Ce jeu est particulièrement dangereux lorsqu'il est mal
maîtrisé et accentue les évolutions naturelles à la
hausse ou à la baisse des recettes.
I. LA PRÉPARATION DE LA LOI DE FINANCES EN RECETTES : UN EXERCICE DÉLICAT
Les
recettes du projet de loi de finances sont évaluées en fonction
de la croissance (évolution spontanée des recettes) et des
mesures fiscales nouvelles présentées par le gouvernement. Les
principaux avantages fiscaux, dénommés " dépenses
fiscales ", sont retracés dans le tome II du fascicule " Voies
et moyens " annexé au projet de loi de finances.
Il apparaît que le chiffrage des dépenses fiscales présente
quelques difficultés, alors que l'exercice d'évaluation des
mesures nouvelles est soumis à de fortes considérations
d'opportunité politique.
A. L'ÉVALUATION DE LA HAUSSE SPONTANÉE DES RECETTES
1. Un exercice fondé sur les prévisions de croissance...
Les prévisions de recettes se fondent avant tout sur des prévisions macro-économiques élaborées par la direction de la prévision.
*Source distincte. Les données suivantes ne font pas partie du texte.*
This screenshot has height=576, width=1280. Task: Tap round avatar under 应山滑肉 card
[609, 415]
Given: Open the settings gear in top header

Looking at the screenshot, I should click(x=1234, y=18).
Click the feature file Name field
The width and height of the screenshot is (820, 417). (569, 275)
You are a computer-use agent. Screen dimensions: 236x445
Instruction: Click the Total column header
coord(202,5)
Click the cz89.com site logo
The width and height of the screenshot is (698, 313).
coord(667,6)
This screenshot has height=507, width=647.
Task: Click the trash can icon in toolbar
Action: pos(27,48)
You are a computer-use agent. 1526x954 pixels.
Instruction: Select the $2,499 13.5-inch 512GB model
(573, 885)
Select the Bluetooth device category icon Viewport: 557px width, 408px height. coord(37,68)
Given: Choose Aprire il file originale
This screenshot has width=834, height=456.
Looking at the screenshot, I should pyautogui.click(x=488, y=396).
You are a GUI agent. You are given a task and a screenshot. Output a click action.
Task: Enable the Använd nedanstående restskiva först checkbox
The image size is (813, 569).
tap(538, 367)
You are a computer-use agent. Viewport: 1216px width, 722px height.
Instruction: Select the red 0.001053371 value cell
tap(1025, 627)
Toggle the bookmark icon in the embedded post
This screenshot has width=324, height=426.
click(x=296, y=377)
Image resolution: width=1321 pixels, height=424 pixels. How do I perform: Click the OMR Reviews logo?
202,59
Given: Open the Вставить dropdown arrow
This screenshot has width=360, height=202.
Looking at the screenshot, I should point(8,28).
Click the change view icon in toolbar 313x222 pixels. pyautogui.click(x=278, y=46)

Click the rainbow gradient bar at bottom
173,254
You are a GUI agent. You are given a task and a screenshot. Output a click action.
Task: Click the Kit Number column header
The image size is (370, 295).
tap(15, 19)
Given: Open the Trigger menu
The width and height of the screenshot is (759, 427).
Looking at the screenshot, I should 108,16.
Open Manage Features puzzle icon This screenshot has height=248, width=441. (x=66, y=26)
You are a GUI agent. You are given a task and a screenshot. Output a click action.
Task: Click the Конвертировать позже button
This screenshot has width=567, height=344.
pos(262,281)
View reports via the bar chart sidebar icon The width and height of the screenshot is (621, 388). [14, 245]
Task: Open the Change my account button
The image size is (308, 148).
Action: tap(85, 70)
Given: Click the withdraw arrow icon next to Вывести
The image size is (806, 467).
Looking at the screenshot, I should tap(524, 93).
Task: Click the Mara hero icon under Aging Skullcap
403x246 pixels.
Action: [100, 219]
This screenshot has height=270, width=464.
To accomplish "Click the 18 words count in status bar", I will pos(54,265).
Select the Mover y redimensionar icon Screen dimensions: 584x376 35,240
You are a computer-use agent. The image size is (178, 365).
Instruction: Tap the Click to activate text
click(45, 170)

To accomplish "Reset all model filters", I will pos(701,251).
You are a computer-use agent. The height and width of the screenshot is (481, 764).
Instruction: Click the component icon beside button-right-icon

Le rôle de la direction de la prévision
En
réponse au questionnaire qui lui a été adressé,
celle-ci a précisé son rôle dans l'élaboration de la
loi de finances : "
Le premier rôle de la direction de la
prévision consiste à prévoir, par la procédure
bisannuelle des budgets économiques, les principaux agrégats
macro-économiques
. La direction travaille dans le cadre de la
comptabilité nationale et sa prévision comporte à la fois
les différents agrégats macro-économiques relatifs
à l'équilibre des biens et services (croissance du PIB et de ses
différentes composantes, en volume et en valeur) et les comptes des
différents agents au sens de la comptabilité nationale :
ménages, entreprises, administrations publiques (...).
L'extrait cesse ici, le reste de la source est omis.